# 90 gallon temporary discus home.



## bonsai dave (Apr 21, 2010)

Here are some pictures of my new home for my discus until I get their old tank and stand renovated. Enjoy


----------



## CRS Fan (Apr 21, 2010)

Premature post? lol.....


----------



## bonsai dave (Apr 21, 2010)

Well I had issues with photobucket for some stupid reason it up loaded the wrong file.



CRS Fan said:


> Premature post? lol.....


----------



## BubBleBee (May 7, 2010)

wow beeeeutful Dave.....u have nice lookin fish....Happy New Year's Eve to you and your family....


----------



## Luke78 (Apr 24, 2010)

Thats quite the "skittles mix" you got there no harm intended , they look great.What kind of cories are those ? Neat colour on them.


----------



## AWW (Apr 22, 2010)

looking great dave 

Keep the noise down on new years eh? I might hear you


----------



## bonsai dave (Apr 21, 2010)

Thanks Same to you and your family.



BubBleBee said:


> wow beeeeutful Dave.....u have nice lookin fish....Happy New Year's Eve to you and your family....

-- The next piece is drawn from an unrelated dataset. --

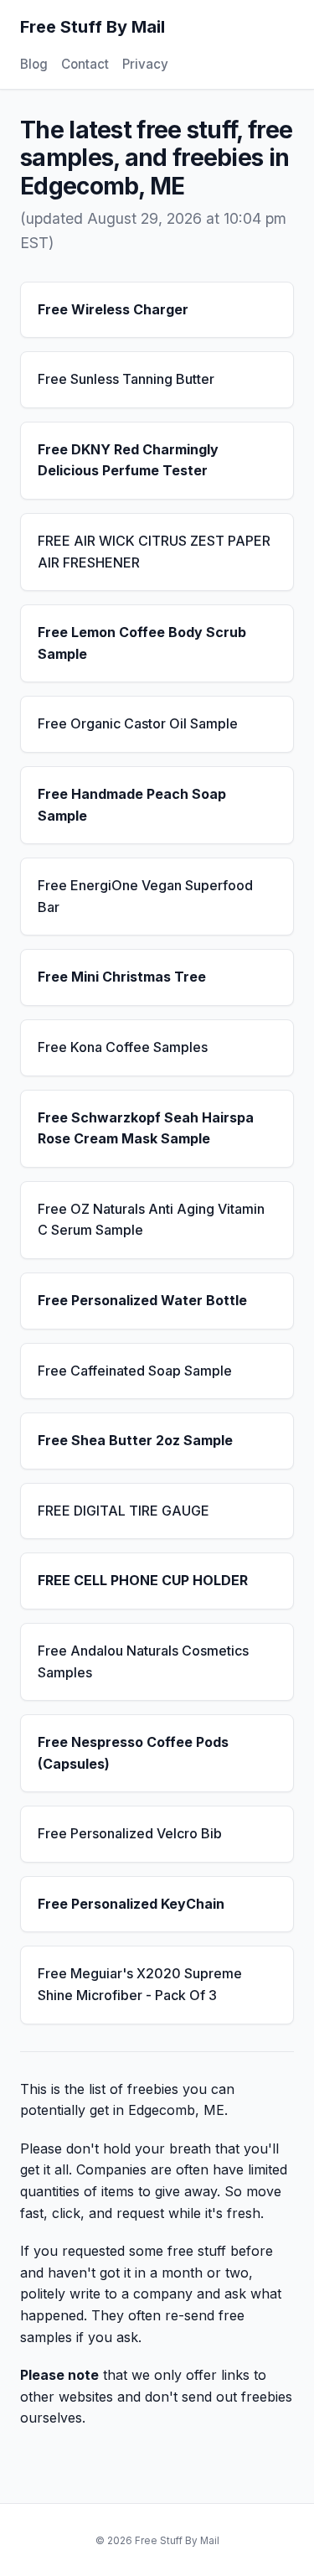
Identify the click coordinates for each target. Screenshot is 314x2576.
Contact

Thanks . I was going for the colour of the rainbow discus tank but it didn't work out. The cories are the orange laser that april had a while back.



Luke78 said:


> Thats quite the "skittles mix" you got there no harm intended , they look great.What kind of cories are those ? Neat colour on them.


Thanks Alex...Sorry there will be no new years party this year.The wife has to work early tomorrow so it will and early night



AWW said:


> looking great dave
> 
> Keep the noise down on new years eh? I might hear you


----------